Neuropsychologie Warum die Spinne im Keller mehr Angst macht als im Therapieraum
Gelernte Ängste loszuwerden ist schwierig. Neue Forschungsergebnisse legen nahe, dass die Umgebung, in der wir die Angst erlernt haben, auch eine entscheidende Rolle beim Verlernen spielen könnte.
Wenn wir etwas lernen, können wir es normalerweise in jedem neuen Kontext wieder abrufen: Wer in Frankreich Autofahren gelernt hat, kann das auch in Deutschland. Der Kontext spielt dann eine Rolle, wenn es darum geht, Gelerntes wieder loszuwerden. „Wer in der Psychotherapiepraxis die Spinnenangst erfolgreich überwunden hat, ist oft doch wieder starr vor Angst, wenn er im eigenen Keller einer Spinne begegnet“, erklärt Prof. Dr. Nikolai Axmacher, Neuropsychologe an der Ruhr-Universität Bochum. Er und sein Team nutzen Einblicke in die Tiefe des Gehirns über implantierte Elektroden, um diesem Effekt auf die Spur zu kommen. Darüber berichtet Rubin, das Wissenschaftsmagazin der Ruhr-Universität Bochum, in der Sonderausgabe zum Thema Extinktionslernen.
Elektroden im Gehirn leiten Ströme ab
Was passiert im Gehirn, während wir etwas lernen oder wenn wir umlernen? Diese Fragen verfolgen die Forschenden einerseits mit funktioneller Kernspintomografie an gesunden Versuchspersonen. Eine höhere Zeitauflösung und direktere Einblicke gewinnen sie jedoch durch intrakranielle EEG-Ableitungen, bei denen elektrische Signale der Nervenzellen im Gehirn direkt durch Elektroden gemessen werden, während die Versuchsperson an einem Experiment teilnimmt.
Um diese Methode anwenden zu können, kooperiert Axmachers Team mit der Ruhr-Epileptologie im Knappschaftskrankenhaus Bochum unter der Leitung von Prof. Dr. Jörg Wellmer. Der Neurologe behandelt Patientinnen und Patienten, deren Epilepsie nicht durch Medikamente in den Griff zu bekommen ist. Um den operativen Eingriff genau planen zu können, müssen die Spezialist*innen zunächst exakt herausfinden, wo der Ursprung der epileptischen Anfälle der Betroffenen verortet ist. Dazu setzen sie in die verdächtigen Gehirnregionen Elektroden ein, die die elektrische Aktivität in diesen Bereichen messen. Dann beginnt eine Zeit des Wartens auf epileptische Anfälle unter Beobachtung. Während dieser Wartezeit in der Klinik lädt das Team des Sonderforschungsbereichs geeignete Patientinnen und Patienten zu einem Lernexperiment ein.

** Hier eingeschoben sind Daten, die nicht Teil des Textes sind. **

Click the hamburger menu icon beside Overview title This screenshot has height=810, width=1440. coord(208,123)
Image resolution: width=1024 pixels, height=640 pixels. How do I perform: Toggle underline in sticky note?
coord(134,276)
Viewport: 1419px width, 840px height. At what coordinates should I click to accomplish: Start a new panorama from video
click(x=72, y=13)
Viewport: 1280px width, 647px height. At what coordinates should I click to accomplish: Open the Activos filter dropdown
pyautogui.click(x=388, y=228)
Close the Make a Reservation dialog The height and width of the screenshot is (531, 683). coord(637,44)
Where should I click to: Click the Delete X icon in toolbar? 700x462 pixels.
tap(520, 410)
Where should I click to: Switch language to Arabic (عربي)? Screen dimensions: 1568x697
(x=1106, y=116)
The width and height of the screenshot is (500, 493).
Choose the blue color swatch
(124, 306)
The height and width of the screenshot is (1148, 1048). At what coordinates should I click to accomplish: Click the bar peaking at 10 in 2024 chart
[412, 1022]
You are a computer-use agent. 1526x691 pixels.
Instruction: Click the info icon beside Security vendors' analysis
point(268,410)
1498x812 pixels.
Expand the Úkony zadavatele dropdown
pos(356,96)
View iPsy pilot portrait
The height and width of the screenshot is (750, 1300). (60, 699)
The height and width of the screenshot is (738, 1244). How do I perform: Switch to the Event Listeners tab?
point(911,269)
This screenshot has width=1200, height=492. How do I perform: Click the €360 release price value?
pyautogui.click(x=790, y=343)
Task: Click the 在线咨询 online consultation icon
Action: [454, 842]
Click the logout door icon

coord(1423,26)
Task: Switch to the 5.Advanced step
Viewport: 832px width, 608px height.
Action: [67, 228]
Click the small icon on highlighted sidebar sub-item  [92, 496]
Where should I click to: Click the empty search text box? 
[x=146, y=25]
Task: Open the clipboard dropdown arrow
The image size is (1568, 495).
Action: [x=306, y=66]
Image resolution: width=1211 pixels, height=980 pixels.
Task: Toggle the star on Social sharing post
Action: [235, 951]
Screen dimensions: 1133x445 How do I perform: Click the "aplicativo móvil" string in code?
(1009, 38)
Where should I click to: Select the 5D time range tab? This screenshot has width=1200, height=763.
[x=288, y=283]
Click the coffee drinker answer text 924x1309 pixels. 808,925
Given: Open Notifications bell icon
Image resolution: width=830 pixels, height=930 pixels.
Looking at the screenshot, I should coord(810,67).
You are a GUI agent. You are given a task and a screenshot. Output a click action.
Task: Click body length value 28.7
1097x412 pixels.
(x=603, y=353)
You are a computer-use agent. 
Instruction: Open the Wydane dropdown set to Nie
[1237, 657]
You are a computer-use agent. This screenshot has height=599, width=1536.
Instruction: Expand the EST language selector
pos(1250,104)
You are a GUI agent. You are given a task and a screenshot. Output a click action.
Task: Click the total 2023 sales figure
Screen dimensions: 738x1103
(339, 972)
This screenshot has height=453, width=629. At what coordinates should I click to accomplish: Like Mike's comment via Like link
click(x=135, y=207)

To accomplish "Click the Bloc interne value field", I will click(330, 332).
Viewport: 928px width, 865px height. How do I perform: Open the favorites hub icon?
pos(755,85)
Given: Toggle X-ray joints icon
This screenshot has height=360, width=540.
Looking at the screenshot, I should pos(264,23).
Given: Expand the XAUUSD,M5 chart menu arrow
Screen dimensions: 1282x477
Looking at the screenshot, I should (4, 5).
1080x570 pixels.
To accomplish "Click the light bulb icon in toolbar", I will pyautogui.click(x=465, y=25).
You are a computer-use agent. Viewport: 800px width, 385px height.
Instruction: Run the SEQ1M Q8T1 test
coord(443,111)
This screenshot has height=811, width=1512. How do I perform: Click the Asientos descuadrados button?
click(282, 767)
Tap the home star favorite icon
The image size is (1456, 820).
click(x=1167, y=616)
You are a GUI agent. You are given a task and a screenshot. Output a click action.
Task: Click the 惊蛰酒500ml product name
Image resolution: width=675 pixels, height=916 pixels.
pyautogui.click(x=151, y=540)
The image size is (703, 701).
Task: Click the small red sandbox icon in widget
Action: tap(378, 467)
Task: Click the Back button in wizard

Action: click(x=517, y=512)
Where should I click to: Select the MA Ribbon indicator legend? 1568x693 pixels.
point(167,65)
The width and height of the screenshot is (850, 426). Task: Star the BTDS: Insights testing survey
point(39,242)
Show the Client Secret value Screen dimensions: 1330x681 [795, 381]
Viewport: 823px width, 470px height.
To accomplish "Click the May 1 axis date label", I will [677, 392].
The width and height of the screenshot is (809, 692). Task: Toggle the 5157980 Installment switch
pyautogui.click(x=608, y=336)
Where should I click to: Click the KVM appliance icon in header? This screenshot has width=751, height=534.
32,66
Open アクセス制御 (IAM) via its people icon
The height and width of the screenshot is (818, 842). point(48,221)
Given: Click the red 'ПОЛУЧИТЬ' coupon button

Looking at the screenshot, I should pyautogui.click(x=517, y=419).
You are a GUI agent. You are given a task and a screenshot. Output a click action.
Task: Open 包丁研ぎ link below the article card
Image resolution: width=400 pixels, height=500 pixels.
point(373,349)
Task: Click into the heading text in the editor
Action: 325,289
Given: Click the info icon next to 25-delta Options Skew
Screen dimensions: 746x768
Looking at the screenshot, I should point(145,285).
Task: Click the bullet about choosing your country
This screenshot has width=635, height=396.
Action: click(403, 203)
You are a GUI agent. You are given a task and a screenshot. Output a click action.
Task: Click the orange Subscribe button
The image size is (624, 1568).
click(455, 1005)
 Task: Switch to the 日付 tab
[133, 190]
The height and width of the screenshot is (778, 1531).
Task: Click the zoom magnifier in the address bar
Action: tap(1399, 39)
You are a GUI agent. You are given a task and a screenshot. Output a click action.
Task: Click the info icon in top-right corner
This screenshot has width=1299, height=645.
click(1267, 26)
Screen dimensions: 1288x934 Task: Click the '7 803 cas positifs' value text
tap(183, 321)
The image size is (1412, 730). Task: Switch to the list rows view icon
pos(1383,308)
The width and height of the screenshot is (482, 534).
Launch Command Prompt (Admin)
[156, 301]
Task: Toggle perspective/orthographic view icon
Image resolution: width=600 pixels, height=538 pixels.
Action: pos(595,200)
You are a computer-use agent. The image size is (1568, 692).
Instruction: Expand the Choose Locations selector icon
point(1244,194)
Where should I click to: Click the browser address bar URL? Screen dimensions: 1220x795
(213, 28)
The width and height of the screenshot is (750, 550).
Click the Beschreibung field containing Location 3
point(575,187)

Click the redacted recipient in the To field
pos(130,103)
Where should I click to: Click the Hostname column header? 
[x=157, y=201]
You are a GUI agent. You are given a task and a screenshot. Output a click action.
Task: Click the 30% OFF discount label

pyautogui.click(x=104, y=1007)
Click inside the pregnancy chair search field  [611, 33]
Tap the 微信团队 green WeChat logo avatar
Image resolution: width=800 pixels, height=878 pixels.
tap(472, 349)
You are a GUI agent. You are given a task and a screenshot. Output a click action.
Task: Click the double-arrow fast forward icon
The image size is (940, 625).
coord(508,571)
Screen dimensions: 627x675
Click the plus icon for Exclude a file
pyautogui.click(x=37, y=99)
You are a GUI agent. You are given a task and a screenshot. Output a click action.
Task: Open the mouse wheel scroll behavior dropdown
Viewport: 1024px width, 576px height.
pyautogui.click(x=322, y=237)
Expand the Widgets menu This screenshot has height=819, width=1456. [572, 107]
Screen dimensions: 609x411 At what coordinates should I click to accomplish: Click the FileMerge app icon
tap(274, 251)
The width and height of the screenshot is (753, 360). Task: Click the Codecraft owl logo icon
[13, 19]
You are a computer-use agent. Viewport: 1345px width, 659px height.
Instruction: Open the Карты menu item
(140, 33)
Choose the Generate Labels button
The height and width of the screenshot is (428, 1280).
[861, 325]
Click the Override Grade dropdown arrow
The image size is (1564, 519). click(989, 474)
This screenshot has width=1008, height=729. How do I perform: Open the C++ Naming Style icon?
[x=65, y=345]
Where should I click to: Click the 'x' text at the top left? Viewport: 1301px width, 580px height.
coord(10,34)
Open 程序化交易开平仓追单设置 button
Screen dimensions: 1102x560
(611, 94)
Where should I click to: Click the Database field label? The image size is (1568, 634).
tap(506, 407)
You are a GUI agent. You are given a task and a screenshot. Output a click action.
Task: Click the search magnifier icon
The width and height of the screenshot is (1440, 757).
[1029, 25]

Elektrogeräte in billigen Hotels
Um die Kontextabhängigkeit von Lernen und Umlernen zu untersuchen, hat sich das Forschungsteam eine aufwändige Geschichte rund um eine Touristin ausgedacht, die verschiedene Orte bereist und dort auf defekte oder intakte Elektrogeräte trifft. Schnell lernen die Versuchspersonen, welche Geräte in welchen Kontexten defekt sind und bei der Touristin einen erschreckten Schrei auslösen, der als aversiver Reiz dient. In einem zweiten Durchgang bereist die Frau andere Ziele, und Geräte, die zuvor defekt waren, sind nun intakt. Die spannende Frage: Was erwarten die Proband*innen von diesen Elektrogeräten an ganz neuen Reisezielen?
50 Versuchspersonen mit implantierten Elektroden konnten in die Studie eingeschlossen werden. Die bisherigen Ergebnisse überraschten die Forschenden beispielsweise damit, dass sie im Widerspruch zu ähnlichen tierexperimentellen Untersuchungen standen.